Leni came out here to re-find herself in nature, to recover whatever small piece of her Alaskan soul she could find, to connect her son to the father he didn’t know and the life that was his by birthright but not in fact. Alaska, the last frontier, the land that would always and forever be home to Leni. The place where she belonged.
“You can hear him laughing,” her mother said.
Cora nodded. It was true; even with the percussive drumbeat of the increasing rain, drops landing on nylon tents and plastic hoods and plate-sized leaves, she could hear her grandson’s laughter.
MJ was the happiest of kids—a boy who made friends easily and followed the rules and still held your hand when you walked down the sidewalk toward school. He cared about the usual things for a boy his age—action figures and cartoons and Popsicles in the summer. He was still young enough that he didn’t ask a lot of questions about his father, but that would come. They all knew it. Cora knew, too, that when MJ looked at his mother’s smile, he saw none of the shadows crouched behind it.
“Do you think she will forgive me someday?” she asked, staring out at Leni.
“Oh, for the love of Pete. For what? Saving her life? That girl loves you, Coraline.”
Cora took a long drag on her cigarette, exhaled. “I know she loves me. I have never doubted for a second that she loves me. But I let her grow up in a war zone. I let her see what no child should ever see. I let her know fear of a man who was supposed to love her, and then I killed him in front of her. And I ran and made her live life under an alias. Maybe if I’d been stronger, braver, I could have changed the law like Yvonne Wanrow.”
“It took years for that woman’s case to get to the Supreme Court. And you were in Alaska, not Washington. Who knew the law would finally recognize a battered woman defense? And your dad still says it rarely works. You have to let all of that go. She has. Look at her, down there with her son, teaching him how to fish. Your daughter is fine, Cora. Fine. She’s forgiven you. You need to forgive yourself.”
“She needs to go home.”
“Home? To the cabin with no plumbing or electricity? To the brain-damaged boy? To an accessory-after-the-fact charge? There’s that new blood test now. Something about DNA. So don’t be ridiculous, Cora.” She reached out, slid her arm around Cora’s shoulder. “Think of all that you’ve found here. Leni is getting an education and becoming a wonderful photographer. You like your job at the art gallery. Your home is always warm and you have a family you can count on.”

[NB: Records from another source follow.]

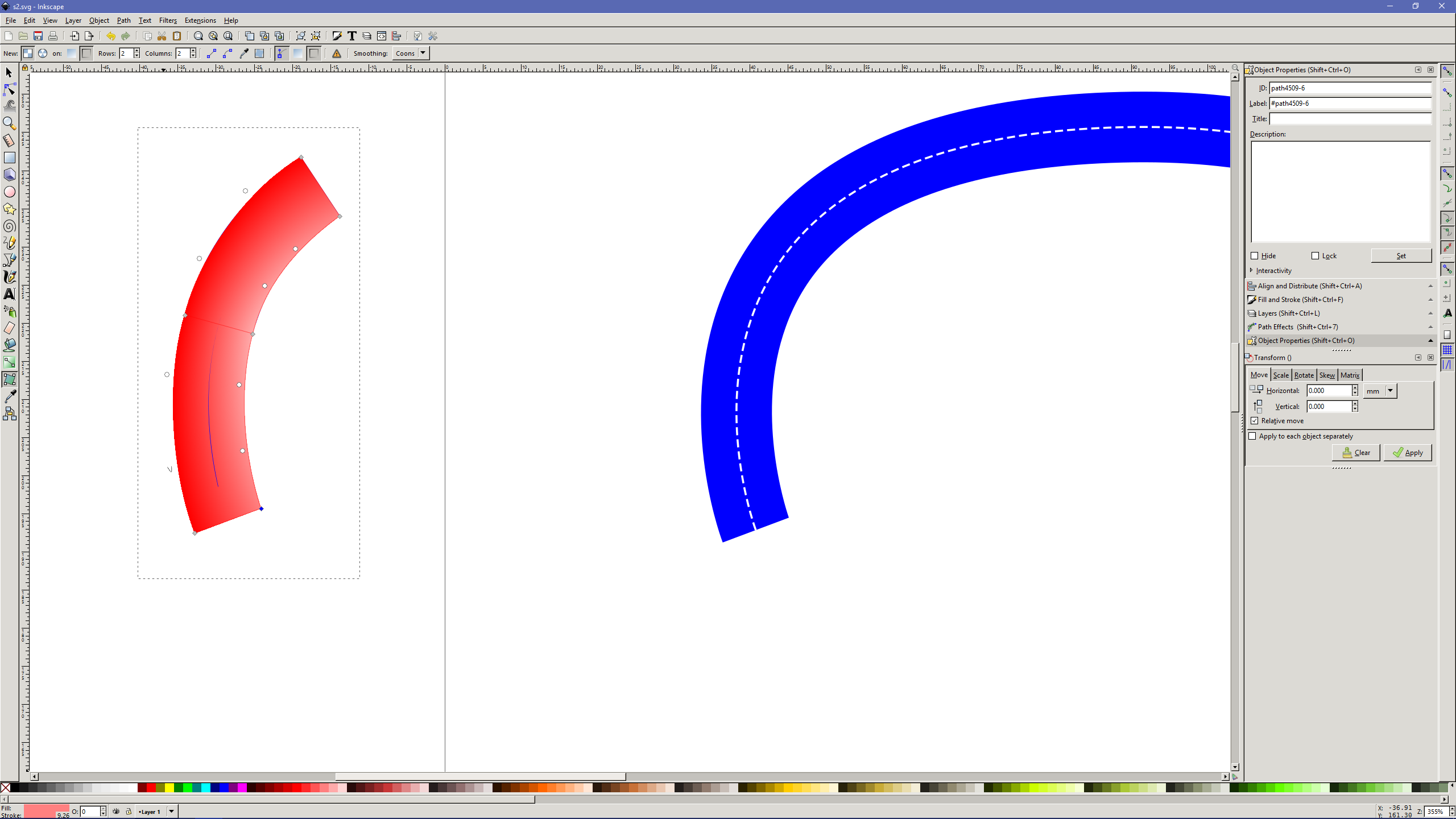This screenshot has width=1456, height=819.
Task: Pick the Calligraphy pen tool
Action: pyautogui.click(x=9, y=277)
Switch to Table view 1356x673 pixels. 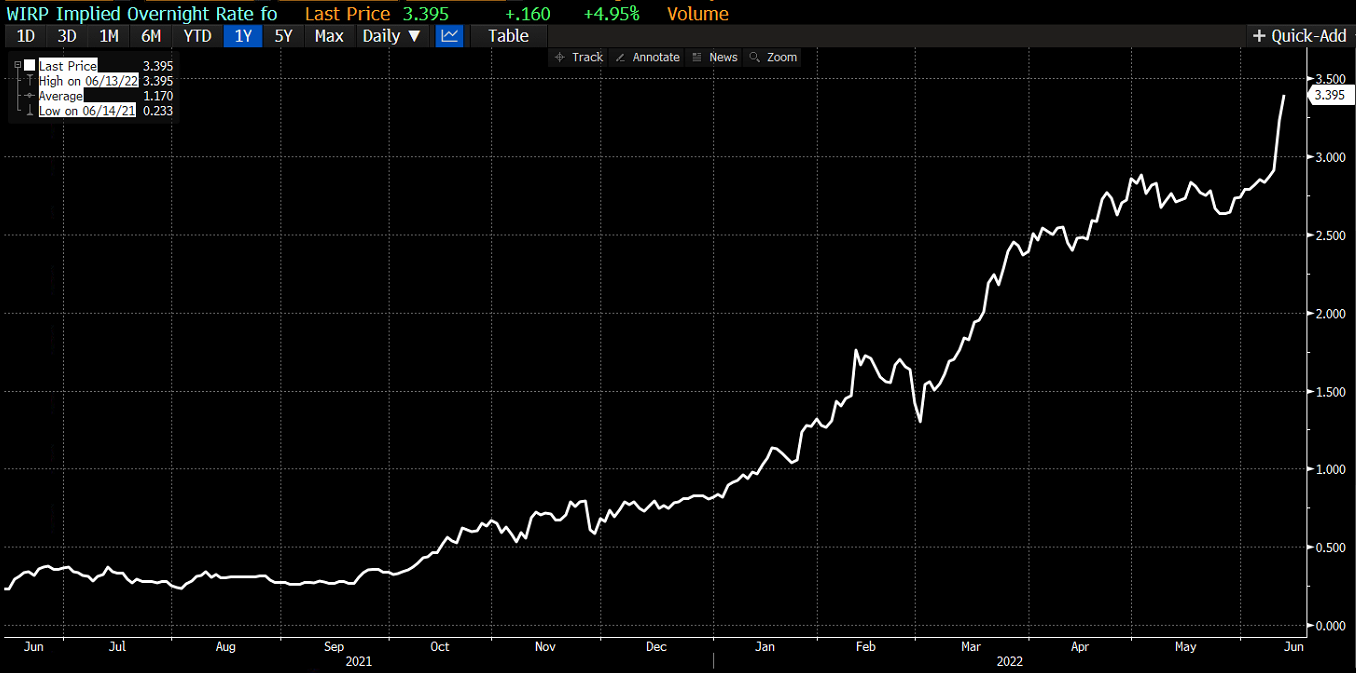(508, 36)
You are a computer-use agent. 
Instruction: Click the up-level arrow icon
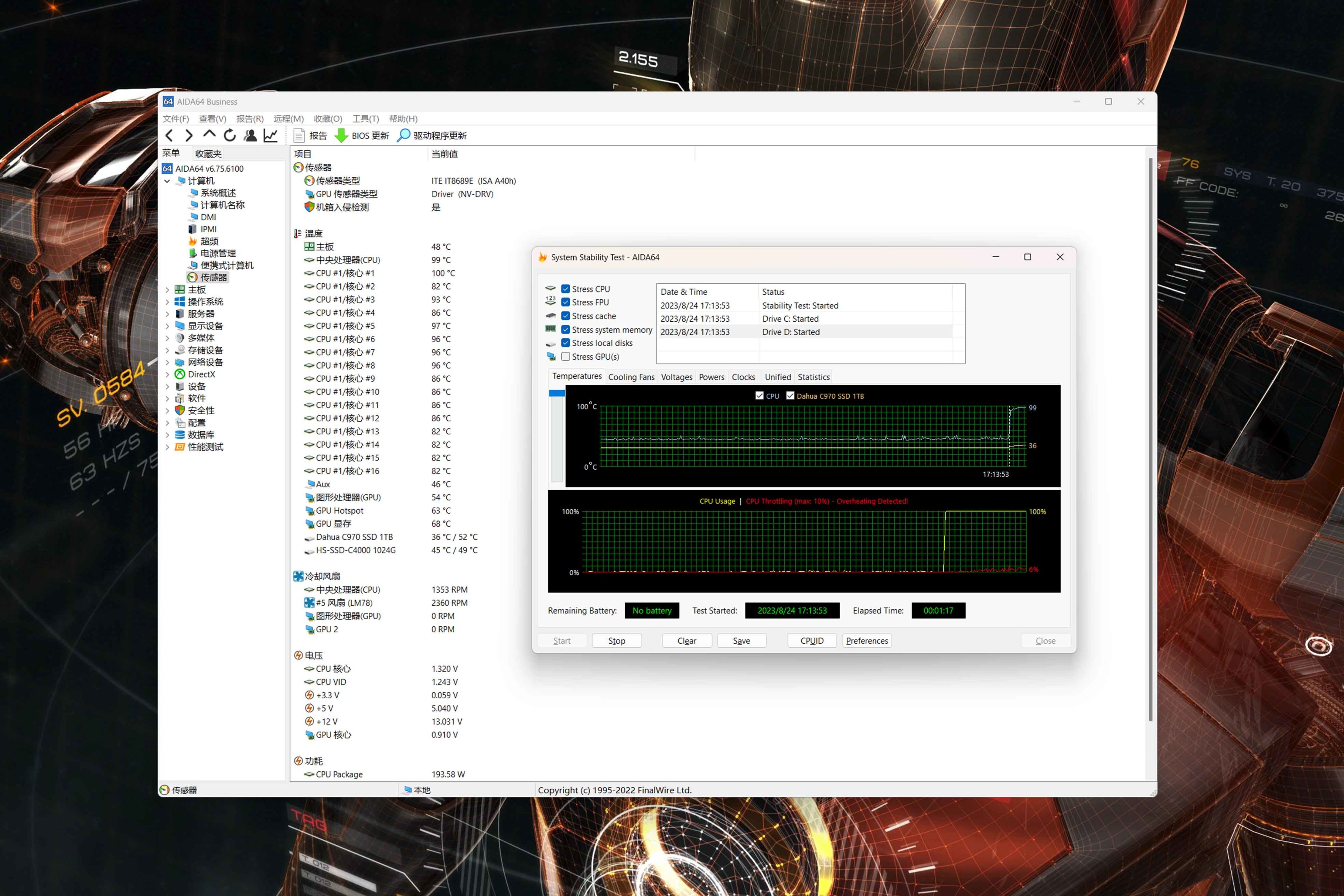click(x=209, y=134)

What she’d done to her daughter had been forgiven, it was true, and Leni’s forgiveness was as real and true as sunlight. But Cora, try as she had for all of these years, couldn’t forgive herself. It wasn’t the shooting that haunted her; Cora knew she would commit the same crime again in the same circumstances.
She couldn’t forgive herself for the years that came before, for what she allowed and accepted, for the definition of love she’d handed down to her daughter like a dark incantation.
Because of Cora, Leni had learned to be happy with half a life, pretending to be someone else, somewhere else.
Because of Cora, Leni could never see the man she loved or go home again. How was Cora supposed to forgive herself for that?
* * *
SMILE.
You’re happy.
Leni didn’t know why she had to remind herself to smile and look happy on this bright day, when they were at the park to celebrate her graduation from college.
She was happy.
Really.
Especially today. She was proud of herself. The first female in her family to graduate from college.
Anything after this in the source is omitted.